Annie Fisher reviews Relativism by Mary Ford Neal (Taproot Press, 2022)
There’s a subtle lyricism and a spiritual quality to Mary Ford Neal’s poems. She makes melodies from personal griefs, joys, loves and losses. Even in poems I couldn’t fully understand, I recognised a mood or feeling, as one can with music. Some poems make explicitly musical references, as in, for example, ‘Family portrait in F-sharp minor’ (a melancholy key by most accounts). The poem tunes into the self-protective, self-comforting claustrophobia characteristic of many families’ conversations:
We don’t fantasise about exotic places
or dream vacations, because we don’t dream
of being anywhere but here. We talk about
how much we must have have saved over the years
by staying where we are.
We don’t discuss peace, but we talk a lot
about justice, and when we say justice
we mean our version. And when we talk
about love, which is all the time, it’s understood
that love doesn’t happen outside these walls.
Most of the poems are free verse, but Ford Neal is also skilled with rhythm, rhyme and form. The collection includes a sestina and a pantoum, both well-executed. Some of the poems are prose poems. These, too, have a lyric quality. In ‘A Sorrowful Mystery’, Ford Neal remembers a character from her Catholic childhood:
She dressed in the deaths of
the men she had loved, wound in veils and heavy coats even
on warm days. Her memories walked before her when she left
the house, a desolate procession that caused heads and voices
to drop.
[…]
And when she
crumpled during the Sorrowful Mysteries one morning after
weekday Mass, no-one knew the youth who cradled her head
in his lap and prayed over her in the rhythms of her girlhood as
the veils fell away.
Wit and playfulness often bubble under the surface of Ford Neal’s poetry but the overall mood of this collection feels, to me at least, pensive and elegiac, a view which many of the poem titles seems to support: ‘In expectation of disappointment’; ‘On perceiving a new threat in the sky’; ‘Husband, this will be hard to bear’; ‘When you hear the word ‘home’’; ‘Diminuendo’.
Wit and playfulness often bubble under the surface of Ford Neal’s poetry but the overall mood of this collection feels, to me at least, pensive and elegiac
The collection is dedicated to Mary Ford Neal’s mother, and the poems I was most drawn to were, one way or another, ‘mother’ poems. In the poem ‘Apparition’ the poet speaks to an imagined vision of the late poet Mary Oliver, who appears in white, and seems to be part angel, part muse, part mother, part Madonna. In the poem ‘The mother line’ Ford Neal celebrates motherhood through generations of her family.

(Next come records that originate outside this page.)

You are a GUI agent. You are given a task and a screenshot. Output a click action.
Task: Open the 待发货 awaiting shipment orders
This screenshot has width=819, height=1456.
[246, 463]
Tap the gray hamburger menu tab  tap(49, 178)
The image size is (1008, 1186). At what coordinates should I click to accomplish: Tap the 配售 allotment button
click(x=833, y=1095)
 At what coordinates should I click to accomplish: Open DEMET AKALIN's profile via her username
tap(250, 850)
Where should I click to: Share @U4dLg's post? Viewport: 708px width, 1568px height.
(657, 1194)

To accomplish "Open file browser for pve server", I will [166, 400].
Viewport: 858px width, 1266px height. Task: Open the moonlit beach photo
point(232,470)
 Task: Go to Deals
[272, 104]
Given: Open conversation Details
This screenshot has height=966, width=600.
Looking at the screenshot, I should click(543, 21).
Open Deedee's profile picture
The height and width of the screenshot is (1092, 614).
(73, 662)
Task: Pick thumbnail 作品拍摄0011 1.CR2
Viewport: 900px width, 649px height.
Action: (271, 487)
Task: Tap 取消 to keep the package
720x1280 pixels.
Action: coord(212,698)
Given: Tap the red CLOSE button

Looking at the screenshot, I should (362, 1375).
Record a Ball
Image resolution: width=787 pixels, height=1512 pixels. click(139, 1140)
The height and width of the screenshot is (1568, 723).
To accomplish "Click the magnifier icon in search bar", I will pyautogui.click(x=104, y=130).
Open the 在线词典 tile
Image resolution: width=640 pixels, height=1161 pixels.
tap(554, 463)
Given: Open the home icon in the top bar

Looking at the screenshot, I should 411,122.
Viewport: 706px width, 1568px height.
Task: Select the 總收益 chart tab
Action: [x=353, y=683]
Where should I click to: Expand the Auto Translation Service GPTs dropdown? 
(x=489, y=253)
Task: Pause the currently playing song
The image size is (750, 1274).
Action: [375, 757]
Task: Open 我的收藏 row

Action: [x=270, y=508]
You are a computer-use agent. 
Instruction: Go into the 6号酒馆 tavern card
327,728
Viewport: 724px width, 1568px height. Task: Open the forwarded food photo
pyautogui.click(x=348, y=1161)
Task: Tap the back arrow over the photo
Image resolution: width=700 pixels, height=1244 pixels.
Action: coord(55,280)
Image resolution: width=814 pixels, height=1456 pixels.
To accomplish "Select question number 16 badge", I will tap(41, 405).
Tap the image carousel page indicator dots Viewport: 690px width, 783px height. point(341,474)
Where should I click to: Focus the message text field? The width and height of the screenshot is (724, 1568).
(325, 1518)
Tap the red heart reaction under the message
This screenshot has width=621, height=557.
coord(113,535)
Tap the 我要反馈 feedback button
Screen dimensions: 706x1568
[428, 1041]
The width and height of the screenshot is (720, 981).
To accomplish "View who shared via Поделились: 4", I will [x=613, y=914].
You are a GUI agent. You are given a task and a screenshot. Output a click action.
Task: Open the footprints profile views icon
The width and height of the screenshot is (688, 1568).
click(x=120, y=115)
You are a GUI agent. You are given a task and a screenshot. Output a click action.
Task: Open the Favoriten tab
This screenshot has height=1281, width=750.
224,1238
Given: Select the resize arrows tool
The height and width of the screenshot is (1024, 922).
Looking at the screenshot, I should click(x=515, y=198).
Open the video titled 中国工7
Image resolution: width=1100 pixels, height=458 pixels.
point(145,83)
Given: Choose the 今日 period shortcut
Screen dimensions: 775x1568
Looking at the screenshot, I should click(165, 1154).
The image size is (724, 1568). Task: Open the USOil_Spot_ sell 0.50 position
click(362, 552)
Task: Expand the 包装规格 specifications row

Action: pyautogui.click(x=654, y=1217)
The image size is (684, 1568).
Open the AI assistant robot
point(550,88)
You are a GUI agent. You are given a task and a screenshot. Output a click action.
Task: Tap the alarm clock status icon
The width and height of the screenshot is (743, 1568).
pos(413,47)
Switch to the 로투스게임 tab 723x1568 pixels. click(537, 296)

But my favourite poem in the whole collection is ‘My mother’s pronoun is not ‘it’’ , in which a jellyfish praises the boundless love of its mother, who “loved 40,000 of us equally”:
She’d take us swimming in the Aegean –
has your mother ever done that?
And she’d sing us to sleep with a great tenderness
completely inaudible to human scientists.
Then, because she loved us oh-so-much
she let us go.
[…]
I wish you all a mother capable
of giving so much life, and in return
asking only to swim, and swim.
This is an attractive-looking collection from recently formed Edinburgh publishing house Taproot Press. I think it’s well worth reading.
Annie Fisher lives in Somerset and is a member of The Fire River Poets. She has had two pamphlets published by HappenStance Press: Infinite In All Perfections (2016) and The Deal (2020).